Transcribe the part of the Huntspill text that begins at the words "Village in Somerset, England" and stops after "as a harbour.".
*** SUPPLIED TEXT Section Begins ***
Village in Somerset, England

Huntspill is a village and former civil parish on the Huntspill Level in Somerset, England. It lies on the A38 road, 1.5 mi south of Highbridge. The village is the principal settlement in the civil parish of West Huntspill. In 2019 it had an estimated population of 1102.

==History==
The first mention of Huntspill is around 796 AD, when the area was granted to Glastonbury Abbey by Aethelmund, a nobleman
under King Offa of Mercia.

Huntspill was listed in the Domesday Book of 1086 as Honspil, meaning 'Huna's Pill' (possibly from the Old English personal name Huna). The Welsh word Pîl, is a common element along the Somerset coast denoting a tidal inlet suitable as a harbour.

The parish of Huntspill was part of the Huntspill and Puriton Hundred,

The mouth of the River Brue had an extensive harbour in Roman and Saxon times, before silting up in the medieval period. A new wharf, known as Clyce Wharf, was built on the Huntspill side of the river mouth by 1904, and was used for the import of coal and the export of bricks and tiles and agricultural products. The wharf closed in 1949.
*** SUPPLIED TEXT Section Ends ***
*** RECORD SET Section Begins ***
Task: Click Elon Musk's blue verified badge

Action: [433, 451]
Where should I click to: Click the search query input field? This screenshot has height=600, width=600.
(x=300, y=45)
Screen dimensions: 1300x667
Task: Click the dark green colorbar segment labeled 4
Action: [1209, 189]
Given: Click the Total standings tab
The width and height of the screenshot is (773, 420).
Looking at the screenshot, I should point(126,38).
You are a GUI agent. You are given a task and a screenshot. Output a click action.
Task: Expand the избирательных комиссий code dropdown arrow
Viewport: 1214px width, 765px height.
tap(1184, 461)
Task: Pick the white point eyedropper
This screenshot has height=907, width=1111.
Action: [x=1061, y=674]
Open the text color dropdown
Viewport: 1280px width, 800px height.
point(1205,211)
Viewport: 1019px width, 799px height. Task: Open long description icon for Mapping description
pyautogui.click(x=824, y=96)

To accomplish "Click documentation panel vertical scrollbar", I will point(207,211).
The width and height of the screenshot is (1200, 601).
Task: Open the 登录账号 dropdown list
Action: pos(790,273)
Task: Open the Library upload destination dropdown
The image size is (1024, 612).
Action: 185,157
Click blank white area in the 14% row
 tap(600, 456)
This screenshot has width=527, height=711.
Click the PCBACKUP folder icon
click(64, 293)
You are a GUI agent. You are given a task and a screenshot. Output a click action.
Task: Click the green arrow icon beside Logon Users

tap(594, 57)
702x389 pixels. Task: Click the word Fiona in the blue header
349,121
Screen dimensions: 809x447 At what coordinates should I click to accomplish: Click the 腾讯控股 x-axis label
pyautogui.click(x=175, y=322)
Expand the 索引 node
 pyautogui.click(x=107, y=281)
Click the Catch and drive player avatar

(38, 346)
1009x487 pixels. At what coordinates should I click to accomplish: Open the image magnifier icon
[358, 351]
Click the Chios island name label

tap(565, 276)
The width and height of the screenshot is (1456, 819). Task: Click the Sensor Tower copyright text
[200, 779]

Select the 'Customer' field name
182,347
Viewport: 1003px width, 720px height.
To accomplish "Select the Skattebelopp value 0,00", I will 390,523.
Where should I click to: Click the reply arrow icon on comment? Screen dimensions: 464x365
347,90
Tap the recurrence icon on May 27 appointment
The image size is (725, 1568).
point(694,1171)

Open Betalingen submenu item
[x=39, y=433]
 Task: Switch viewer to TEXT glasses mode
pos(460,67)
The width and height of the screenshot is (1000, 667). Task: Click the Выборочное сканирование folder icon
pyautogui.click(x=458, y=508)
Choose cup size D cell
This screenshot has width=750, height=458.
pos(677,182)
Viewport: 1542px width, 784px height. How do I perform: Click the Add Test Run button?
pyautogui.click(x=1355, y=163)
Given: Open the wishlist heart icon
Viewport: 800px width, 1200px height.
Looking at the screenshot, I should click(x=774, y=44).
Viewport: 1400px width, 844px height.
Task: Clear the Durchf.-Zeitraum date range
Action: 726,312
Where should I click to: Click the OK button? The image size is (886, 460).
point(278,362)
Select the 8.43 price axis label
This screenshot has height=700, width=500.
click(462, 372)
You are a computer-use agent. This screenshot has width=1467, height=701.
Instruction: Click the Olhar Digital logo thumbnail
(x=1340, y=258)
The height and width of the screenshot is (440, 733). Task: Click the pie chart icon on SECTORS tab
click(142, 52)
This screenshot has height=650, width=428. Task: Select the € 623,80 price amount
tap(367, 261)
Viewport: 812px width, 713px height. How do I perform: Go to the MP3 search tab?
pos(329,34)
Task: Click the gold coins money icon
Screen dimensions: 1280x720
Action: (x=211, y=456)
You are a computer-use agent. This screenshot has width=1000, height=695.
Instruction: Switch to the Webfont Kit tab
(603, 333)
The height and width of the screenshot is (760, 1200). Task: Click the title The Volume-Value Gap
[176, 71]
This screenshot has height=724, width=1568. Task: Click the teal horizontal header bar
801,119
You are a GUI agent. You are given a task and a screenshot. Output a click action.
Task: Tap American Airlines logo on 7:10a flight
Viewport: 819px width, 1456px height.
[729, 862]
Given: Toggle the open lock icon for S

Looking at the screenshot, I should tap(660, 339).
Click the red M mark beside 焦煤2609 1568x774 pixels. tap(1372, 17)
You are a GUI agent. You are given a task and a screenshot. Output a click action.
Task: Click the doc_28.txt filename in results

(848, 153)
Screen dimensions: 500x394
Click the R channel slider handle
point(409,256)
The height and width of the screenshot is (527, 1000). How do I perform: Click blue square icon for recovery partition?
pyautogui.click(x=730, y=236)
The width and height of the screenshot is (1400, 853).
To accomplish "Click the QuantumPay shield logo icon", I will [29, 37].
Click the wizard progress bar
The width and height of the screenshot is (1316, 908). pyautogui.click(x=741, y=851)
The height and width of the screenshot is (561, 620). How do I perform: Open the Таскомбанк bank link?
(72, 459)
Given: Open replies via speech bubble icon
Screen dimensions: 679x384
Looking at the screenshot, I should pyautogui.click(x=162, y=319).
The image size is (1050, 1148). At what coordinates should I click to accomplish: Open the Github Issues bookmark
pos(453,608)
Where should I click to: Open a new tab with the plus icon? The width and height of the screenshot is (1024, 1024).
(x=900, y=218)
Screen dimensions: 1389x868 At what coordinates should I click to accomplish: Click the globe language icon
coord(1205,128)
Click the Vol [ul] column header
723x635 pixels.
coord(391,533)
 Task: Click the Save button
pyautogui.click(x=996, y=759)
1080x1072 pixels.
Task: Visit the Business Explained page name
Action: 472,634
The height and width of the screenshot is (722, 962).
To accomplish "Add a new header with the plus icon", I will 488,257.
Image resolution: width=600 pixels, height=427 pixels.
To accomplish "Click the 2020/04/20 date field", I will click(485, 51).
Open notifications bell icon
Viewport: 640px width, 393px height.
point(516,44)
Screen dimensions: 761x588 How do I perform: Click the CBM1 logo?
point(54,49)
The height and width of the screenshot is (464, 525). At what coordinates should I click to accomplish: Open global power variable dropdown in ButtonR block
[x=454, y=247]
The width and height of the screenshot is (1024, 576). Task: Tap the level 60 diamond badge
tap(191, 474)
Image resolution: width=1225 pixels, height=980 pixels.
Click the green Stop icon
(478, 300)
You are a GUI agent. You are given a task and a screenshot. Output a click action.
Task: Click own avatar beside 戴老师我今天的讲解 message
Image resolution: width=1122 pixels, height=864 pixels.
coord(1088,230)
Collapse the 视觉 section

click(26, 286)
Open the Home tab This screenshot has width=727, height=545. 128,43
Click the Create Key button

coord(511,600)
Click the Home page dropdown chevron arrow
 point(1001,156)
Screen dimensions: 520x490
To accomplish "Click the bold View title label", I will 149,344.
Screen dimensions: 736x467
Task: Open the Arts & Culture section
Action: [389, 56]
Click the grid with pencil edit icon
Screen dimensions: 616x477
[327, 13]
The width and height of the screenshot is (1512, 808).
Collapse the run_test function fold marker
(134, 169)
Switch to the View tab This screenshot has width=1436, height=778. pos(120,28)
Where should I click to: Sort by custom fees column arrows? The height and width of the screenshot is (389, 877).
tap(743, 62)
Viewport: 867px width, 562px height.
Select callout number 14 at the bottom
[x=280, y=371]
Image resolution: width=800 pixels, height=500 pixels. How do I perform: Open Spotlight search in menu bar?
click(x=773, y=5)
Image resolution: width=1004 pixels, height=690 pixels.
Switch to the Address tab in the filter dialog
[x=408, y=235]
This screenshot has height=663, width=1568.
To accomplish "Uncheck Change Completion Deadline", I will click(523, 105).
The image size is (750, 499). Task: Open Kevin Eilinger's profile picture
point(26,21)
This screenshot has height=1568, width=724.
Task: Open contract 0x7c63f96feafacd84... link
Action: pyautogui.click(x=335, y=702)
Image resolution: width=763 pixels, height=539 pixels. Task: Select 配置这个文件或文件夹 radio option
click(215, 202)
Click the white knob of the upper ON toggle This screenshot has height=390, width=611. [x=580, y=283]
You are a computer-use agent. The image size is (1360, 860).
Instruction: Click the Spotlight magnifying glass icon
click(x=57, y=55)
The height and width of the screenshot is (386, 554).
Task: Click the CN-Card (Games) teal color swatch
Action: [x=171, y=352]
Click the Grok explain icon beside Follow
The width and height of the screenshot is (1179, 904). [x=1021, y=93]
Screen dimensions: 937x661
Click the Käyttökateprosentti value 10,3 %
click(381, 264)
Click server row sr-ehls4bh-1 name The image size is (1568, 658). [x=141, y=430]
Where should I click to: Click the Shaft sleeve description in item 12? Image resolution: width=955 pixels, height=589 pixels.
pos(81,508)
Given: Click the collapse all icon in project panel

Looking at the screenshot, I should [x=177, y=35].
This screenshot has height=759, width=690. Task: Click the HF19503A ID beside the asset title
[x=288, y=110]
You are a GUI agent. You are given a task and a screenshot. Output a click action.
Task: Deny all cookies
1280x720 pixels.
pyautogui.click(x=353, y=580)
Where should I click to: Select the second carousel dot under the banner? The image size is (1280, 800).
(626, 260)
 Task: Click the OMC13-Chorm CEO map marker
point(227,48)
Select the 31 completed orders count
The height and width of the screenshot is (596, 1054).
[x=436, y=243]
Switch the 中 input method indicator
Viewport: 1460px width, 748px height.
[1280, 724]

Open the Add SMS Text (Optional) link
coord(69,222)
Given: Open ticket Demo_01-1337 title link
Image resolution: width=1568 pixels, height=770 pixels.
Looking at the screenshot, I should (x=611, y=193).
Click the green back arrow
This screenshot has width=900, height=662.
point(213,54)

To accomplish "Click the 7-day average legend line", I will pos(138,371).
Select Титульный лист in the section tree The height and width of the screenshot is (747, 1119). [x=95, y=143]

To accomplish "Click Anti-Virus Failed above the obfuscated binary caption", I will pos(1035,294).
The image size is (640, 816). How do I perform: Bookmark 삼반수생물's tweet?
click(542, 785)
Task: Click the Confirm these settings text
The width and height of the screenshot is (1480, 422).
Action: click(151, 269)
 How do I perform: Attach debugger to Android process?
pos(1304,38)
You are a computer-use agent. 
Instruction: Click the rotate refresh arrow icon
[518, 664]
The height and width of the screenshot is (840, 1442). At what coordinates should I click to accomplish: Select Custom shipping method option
*** RECORD SET Section Ends ***
EXERCISE ANSWER:
Village in Somerset, England

Huntspill is a village and former civil parish on the Huntspill Level in Somerset, England. It lies on the A38 road, 1.5 mi south of Highbridge. The village is the principal settlement in the civil parish of West Huntspill. In 2019 it had an estimated population of 1102.

==History==
The first mention of Huntspill is around 796 AD, when the area was granted to Glastonbury Abbey by Aethelmund, a nobleman
under King Offa of Mercia.

Huntspill was listed in the Domesday Book of 1086 as Honspil, meaning 'Huna's Pill' (possibly from the Old English personal name Huna). The Welsh word Pîl, is a common element along the Somerset coast denoting a tidal inlet suitable as a harbour.